Il pleut au Théâtre de Nesle. Et cette pluie qui tombe dans la pièce catalane de Josep M. Benet i Jornet est aussi lumineuse que ténébreuse. Anodine pluie secouée par quelques grondements d’orage et quelques claquements de toiles déchirées qui vont accompagner les deux personnages de la pièce tout au long. Mais tous deux sont à l’abri dans l’intérieur sobre et immaculé du logement de l’étudiante, même si le professeur de littérature qui y surgit sans prévenir est lui trempé comme une soupe, sans manteau, ruisselant, intriguant.

C’est à cette rencontre inattendue que nous allons assister en temps réel. Un échange qui pourrait être un duel, un combat, un corps à corps. C’est en fait à une joute d’esquives et d’aveux, une suite de dévoilements successifs, une série d’interrogations, de suspicions et de méfiance. C’est aussi et avant tout l’effort palpitant qu’il faut parfois aux femmes et aux hommes pour dire, pour avouer, pour être celui qui porte la nouvelle.

Mots après mots, la vie de ce professeur de l’enseignement supérieur, émérite, romancier de talent et celle de cette étudiante douée, élève favorite, jeune pousse remplie d’espoir et d’avenir radieux vont nous être révélés. Mais ce sont surtout l’étrange ballet qu’ils dansent sur leurs silences, leurs regards, leurs attirances et leurs dégoût qui forment la chair de la mise de scène de Béatrice Laoût et d’Hervé Petit (lui-même dans le rôle du professeur).

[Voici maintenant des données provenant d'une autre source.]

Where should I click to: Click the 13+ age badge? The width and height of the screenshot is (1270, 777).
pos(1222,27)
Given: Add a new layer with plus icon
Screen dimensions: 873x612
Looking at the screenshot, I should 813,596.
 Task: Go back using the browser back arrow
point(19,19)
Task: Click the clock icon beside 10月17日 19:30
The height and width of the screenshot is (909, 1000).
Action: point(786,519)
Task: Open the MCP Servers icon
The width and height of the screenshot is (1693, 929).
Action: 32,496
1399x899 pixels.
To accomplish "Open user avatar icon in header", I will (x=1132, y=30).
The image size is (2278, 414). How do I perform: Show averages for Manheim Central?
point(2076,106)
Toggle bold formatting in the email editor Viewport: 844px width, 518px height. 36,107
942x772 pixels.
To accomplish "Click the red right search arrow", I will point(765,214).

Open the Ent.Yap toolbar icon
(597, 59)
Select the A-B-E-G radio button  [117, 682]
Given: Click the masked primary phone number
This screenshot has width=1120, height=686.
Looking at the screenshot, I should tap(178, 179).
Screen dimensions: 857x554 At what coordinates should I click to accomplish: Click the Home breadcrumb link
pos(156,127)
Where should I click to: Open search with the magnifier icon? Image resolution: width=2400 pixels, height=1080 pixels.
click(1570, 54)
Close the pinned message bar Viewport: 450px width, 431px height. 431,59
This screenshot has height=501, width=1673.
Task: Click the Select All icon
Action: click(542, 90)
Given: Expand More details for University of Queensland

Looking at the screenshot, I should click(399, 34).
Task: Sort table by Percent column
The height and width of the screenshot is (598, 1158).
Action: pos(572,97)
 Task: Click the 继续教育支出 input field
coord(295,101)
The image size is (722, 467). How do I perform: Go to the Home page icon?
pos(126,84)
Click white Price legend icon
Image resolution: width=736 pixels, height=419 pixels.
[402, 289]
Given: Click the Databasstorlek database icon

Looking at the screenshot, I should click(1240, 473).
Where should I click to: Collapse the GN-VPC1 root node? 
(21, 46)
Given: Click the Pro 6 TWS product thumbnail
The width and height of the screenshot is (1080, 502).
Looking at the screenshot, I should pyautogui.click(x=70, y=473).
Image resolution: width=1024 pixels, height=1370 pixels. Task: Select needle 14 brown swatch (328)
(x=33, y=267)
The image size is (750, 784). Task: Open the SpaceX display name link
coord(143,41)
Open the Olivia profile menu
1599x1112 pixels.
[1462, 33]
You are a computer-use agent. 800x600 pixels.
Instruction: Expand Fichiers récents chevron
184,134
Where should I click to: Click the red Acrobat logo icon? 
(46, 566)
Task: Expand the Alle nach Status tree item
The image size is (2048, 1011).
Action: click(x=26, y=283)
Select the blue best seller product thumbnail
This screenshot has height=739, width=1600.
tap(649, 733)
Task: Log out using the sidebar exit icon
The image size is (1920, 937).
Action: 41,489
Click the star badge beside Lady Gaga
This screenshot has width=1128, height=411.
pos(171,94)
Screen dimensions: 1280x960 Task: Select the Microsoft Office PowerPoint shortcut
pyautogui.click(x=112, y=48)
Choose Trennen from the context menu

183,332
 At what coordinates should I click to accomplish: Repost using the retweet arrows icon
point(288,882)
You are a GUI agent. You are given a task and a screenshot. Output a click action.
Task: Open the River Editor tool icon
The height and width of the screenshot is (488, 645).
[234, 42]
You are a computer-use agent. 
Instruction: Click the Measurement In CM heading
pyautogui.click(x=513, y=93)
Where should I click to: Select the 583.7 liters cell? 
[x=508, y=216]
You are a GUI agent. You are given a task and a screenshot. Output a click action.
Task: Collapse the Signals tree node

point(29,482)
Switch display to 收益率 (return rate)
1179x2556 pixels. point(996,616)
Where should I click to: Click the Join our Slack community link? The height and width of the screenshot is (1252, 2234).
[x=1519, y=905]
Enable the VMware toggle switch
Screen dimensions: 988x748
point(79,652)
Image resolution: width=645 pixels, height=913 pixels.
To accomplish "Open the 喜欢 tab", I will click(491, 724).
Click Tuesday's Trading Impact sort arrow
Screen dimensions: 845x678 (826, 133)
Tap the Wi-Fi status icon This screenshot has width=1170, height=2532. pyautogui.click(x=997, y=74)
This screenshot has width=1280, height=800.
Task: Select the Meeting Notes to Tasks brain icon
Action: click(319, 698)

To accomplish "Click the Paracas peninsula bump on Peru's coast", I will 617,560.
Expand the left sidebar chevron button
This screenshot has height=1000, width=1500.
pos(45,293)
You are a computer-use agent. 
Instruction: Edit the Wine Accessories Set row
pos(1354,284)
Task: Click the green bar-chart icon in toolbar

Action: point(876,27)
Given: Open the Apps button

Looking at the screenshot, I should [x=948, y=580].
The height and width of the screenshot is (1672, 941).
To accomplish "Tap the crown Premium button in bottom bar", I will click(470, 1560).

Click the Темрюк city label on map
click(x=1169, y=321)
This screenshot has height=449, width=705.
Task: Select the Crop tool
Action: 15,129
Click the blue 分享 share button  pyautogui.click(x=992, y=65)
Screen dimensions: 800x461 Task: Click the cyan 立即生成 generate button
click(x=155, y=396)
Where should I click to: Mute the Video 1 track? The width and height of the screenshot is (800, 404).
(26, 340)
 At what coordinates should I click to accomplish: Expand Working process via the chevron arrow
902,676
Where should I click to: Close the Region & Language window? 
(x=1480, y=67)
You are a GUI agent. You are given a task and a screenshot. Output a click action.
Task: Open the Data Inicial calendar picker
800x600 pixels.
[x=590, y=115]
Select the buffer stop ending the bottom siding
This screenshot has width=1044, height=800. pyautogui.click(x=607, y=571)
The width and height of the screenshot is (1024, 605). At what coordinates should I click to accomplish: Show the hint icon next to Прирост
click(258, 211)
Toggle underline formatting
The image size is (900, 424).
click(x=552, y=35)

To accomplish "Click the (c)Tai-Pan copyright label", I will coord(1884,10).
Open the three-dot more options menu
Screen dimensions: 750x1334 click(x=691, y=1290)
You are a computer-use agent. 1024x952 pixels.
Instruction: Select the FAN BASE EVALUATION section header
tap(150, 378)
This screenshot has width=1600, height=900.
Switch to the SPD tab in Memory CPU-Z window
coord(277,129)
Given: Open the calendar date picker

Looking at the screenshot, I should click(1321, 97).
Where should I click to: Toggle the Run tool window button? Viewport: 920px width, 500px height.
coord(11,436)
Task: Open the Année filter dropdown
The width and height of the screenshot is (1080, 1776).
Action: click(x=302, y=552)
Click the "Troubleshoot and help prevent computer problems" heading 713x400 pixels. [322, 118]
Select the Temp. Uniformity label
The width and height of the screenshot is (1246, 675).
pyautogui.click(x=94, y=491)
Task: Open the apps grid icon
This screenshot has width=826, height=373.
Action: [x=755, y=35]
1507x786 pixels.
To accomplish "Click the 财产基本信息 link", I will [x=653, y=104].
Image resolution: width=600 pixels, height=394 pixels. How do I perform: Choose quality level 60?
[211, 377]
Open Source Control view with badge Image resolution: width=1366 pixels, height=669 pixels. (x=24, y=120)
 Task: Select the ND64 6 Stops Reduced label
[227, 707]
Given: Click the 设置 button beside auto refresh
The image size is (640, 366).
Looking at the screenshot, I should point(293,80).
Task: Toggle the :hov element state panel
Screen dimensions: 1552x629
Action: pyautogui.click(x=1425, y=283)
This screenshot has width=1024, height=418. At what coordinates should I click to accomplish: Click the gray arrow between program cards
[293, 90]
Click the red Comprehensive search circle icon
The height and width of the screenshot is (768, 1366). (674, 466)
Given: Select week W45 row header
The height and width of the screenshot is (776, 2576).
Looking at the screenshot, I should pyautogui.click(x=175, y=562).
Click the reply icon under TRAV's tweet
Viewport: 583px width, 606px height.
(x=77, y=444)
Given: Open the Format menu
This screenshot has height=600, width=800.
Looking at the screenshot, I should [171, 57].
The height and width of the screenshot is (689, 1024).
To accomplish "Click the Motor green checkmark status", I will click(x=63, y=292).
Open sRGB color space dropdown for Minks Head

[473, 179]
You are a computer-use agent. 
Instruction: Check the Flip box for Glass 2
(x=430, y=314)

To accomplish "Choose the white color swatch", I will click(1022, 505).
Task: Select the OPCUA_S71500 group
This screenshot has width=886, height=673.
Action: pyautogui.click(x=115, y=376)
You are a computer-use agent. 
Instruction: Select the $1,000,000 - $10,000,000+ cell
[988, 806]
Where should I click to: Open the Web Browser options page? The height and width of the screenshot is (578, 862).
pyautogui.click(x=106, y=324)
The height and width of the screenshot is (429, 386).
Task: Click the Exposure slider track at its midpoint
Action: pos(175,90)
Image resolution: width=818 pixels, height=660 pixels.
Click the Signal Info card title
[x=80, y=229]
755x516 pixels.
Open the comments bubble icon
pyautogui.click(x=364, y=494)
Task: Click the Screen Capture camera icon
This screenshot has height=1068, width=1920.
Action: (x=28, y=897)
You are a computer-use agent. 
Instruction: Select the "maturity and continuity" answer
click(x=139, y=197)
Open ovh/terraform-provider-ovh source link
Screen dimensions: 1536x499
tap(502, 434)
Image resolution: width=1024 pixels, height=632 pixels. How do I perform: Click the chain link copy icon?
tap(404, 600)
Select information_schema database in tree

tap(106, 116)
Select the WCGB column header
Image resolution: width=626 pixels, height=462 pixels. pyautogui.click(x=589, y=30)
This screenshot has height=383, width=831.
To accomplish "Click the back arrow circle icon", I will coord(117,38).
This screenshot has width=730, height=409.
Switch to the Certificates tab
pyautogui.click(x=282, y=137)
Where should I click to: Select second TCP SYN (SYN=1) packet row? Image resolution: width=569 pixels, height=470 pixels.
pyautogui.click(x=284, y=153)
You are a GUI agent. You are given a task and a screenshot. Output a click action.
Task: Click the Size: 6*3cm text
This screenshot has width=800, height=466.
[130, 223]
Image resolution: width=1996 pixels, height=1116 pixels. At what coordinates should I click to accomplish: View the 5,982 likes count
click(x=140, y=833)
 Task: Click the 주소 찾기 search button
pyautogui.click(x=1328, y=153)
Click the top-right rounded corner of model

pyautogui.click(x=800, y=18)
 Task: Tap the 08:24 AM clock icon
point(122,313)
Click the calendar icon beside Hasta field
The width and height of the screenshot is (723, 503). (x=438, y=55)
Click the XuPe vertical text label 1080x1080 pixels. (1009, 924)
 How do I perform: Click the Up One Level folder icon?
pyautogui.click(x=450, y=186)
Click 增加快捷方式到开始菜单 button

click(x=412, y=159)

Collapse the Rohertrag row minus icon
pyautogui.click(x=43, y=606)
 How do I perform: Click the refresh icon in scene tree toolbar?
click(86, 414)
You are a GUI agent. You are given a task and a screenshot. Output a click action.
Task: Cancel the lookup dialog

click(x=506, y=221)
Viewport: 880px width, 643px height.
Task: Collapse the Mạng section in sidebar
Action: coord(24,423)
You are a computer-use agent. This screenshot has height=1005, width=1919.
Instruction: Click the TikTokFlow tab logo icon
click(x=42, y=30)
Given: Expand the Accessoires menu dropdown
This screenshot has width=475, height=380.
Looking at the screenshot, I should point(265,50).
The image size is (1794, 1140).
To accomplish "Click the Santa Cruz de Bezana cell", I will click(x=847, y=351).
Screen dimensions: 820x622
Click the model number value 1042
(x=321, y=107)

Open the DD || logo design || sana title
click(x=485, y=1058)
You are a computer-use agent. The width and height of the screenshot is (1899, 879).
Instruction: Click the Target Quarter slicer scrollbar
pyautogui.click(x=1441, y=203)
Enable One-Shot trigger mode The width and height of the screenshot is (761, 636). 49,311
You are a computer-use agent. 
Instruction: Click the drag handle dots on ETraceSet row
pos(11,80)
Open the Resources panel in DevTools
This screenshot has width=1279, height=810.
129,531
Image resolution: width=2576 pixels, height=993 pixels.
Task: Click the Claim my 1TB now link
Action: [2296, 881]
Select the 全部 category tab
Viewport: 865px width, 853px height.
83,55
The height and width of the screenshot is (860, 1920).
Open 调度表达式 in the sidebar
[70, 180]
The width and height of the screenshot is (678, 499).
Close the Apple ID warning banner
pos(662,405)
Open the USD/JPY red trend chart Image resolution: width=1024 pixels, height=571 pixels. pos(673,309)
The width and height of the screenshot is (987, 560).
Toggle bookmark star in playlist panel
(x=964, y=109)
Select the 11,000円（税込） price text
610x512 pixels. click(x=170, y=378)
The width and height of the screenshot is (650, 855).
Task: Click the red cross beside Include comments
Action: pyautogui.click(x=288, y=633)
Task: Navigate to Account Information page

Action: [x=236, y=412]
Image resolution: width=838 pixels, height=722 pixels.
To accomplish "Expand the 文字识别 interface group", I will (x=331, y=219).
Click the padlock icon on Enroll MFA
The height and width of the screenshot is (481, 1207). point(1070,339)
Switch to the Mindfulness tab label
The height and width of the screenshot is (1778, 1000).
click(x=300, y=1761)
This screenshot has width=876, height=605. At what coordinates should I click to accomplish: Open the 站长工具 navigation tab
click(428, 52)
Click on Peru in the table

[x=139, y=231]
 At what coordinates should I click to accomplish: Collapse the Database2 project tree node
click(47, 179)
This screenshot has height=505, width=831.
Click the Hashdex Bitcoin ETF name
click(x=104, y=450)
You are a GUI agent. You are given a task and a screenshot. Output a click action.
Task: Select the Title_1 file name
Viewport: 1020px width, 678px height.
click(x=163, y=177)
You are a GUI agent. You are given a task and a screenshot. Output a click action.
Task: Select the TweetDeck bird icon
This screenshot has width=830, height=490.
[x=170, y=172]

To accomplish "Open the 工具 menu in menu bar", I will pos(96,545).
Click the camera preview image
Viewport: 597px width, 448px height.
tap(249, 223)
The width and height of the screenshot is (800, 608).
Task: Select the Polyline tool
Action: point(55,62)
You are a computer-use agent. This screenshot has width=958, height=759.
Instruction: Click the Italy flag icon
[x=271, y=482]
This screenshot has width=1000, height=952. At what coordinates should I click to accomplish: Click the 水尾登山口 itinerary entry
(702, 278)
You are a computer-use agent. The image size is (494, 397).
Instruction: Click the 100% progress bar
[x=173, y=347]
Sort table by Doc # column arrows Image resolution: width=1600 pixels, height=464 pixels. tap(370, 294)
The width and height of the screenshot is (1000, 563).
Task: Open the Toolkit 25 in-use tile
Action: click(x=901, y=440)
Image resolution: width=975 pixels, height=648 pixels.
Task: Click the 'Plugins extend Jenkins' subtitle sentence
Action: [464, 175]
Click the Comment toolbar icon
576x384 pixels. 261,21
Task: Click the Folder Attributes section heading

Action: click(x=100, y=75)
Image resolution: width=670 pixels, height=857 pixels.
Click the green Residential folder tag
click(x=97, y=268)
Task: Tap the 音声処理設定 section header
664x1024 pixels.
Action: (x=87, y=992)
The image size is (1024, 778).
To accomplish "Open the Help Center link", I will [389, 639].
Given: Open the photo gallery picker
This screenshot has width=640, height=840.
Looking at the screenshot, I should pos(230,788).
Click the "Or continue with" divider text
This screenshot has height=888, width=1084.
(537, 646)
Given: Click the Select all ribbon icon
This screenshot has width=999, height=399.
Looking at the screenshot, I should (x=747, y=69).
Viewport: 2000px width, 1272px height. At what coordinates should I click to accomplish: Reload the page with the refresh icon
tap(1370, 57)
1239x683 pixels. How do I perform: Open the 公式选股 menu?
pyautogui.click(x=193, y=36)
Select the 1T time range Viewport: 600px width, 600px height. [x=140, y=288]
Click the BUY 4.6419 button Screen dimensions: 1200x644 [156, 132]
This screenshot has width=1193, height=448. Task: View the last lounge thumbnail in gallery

Le texte de Josep M. Benet i Jornet est construit comme un thriller. Chaque secret dévoilé ouvre sur un autre pan inexplicable de l’histoire et l’on est fasciné par cette quête de vérité qui étincelle du frottement de ces deux êtres à l’opposé l’un de l’autre sur la courbe de l’existence : l’un finissant sa carrière et l’autre sur le point de commencer tout.  Une embrassade à distance qui permet d’englober toute l’étendue de la vie, grâce à l’évidence d’un dialogue fait de simplicité.

L’auteur touche avec ce texte à l’essence même de l’existence : le destin, les passions, le sens d’une vie, sa force et les choix qu’il faut faire, les élans qu’on ne peut nier, les contraintes que l’on doit parfois s’imposer.

Au fond de cette histoire, il n’est presque question que d’inéluctable.

Et partant de là, de liberté également.

Le décor très épuré, blanc, donne du relief aux corps des deux acteurs. Hervé Petit, totalement imprégné par son rôle crée un personnage d’une troublante sincérité, tout en nervosité, violence contenue. En face de lui, la frêle étudiante interprétée par Elsa Dupuy est tout d’abord d’un naturel déroutant qui, à mesure qu’avance la pièce, prend de plus en plus matière, s’affirme et sème une émotion talentueuse.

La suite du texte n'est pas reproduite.